In general, the data on the effectiveness of these cameras seems nothing short of compelling. Especially if you don’t cherry-pick factoids to suit your position, as seems to happen with arguments used by proponents and opponents of such cameras. Unlike opinions, not all data are valid nor equal in stature.

In nearly every country where such cameras have been employed in traffic management plans, they tend to drastically reduce violations, injuries and fatalities. And they typically have a spillover benefit, reducing red light running at nearby intersections. In most municipalities, the revenue they generate is almost inconsequential, especially when compared to system installation and maintenance costs and the personnel and infrastructural costs required to achieve similar improvements in safety.
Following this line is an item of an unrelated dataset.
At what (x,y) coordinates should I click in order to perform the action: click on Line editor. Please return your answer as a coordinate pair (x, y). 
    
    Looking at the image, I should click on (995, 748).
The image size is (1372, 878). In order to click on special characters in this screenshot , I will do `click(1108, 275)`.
Finally, their financial impact pales in comparison to the liability and “costs” of avoidable permanent injuries and fatalities.
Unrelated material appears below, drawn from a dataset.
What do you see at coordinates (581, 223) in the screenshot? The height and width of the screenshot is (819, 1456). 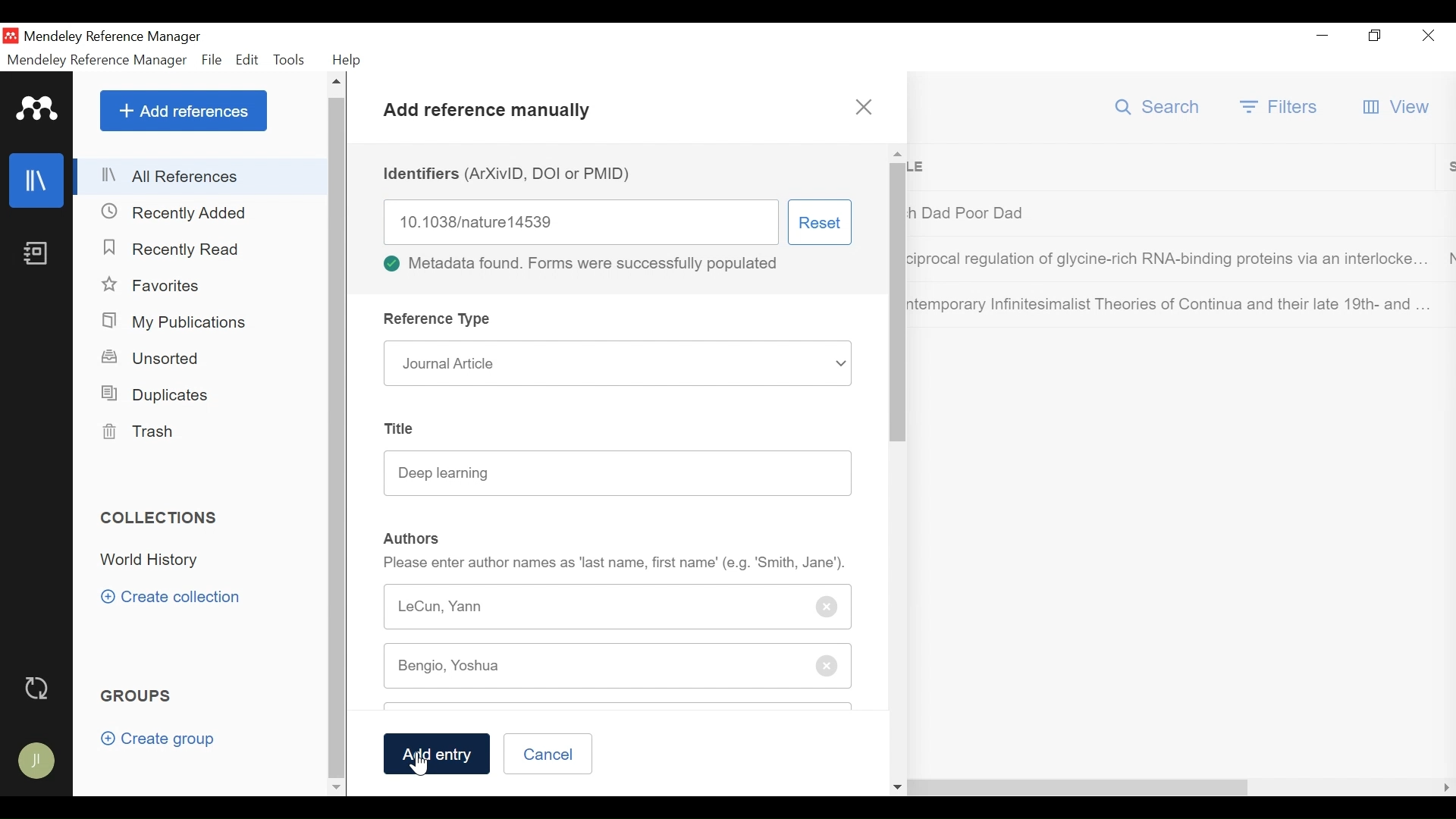 I see `Identifier` at bounding box center [581, 223].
But like speed violation cameras, red light cameras are no panacea. Here in Colorado, they’re one tool in the suite of countermeasures used to make intersections safer. They’re employed in sync with other traffic engineering solutions, such as extending the time yellow lights are illuminated or programming intersection lights so they all are simultaneously red for a moment. Like automated cameras at railroad crossings and construction zones, red light cameras appear to be optimally effective in accident-prone intersections where police monitoring isn’t practical or where physical infrastructure can’t easily be changed, such as by replacing an intersection with a roundabout.

But was my friend Heidi’s experience just a fluke? Not really — most of us are two degrees of separation from an incident. For example, every time we enter a busy intersection, we’ve got about a 1 in 1,000 to 1 in 15,000 chance of encountering a red-light runner. Seems low, until one considers how many stoplights we drive through every day. And how many days we drive each year. Whoa.

PUBLIC PRIVILEGE

But should safety trump privacy, or become an inroad for government surveillance? It seems the Supreme Court as well as local courts have spoken to the heart of the issue. Driving on a public road does not afford Fourth Amendment privacy protections, largely because driving is a regulated activity that occurs in public, not in private. Because your driving is a granted and agreed-upon privilege, municipalities have the right to deter you from and cite you for breaking the law.

Concerned about Big Brother? Such automated systems are less invasive overall because they don’t profile drivers nor do they examine vehicle interiors or driver/passenger behaviors like police officers might. And they certainly don’t check to see if the pulled-over driver has the munchies.

And my friend Heidi? She was luckier than most. After surfing with her last week, the only thing different I noticed was a big bump of scar tissue on her shoulder. And a renewed sense of caution in the street.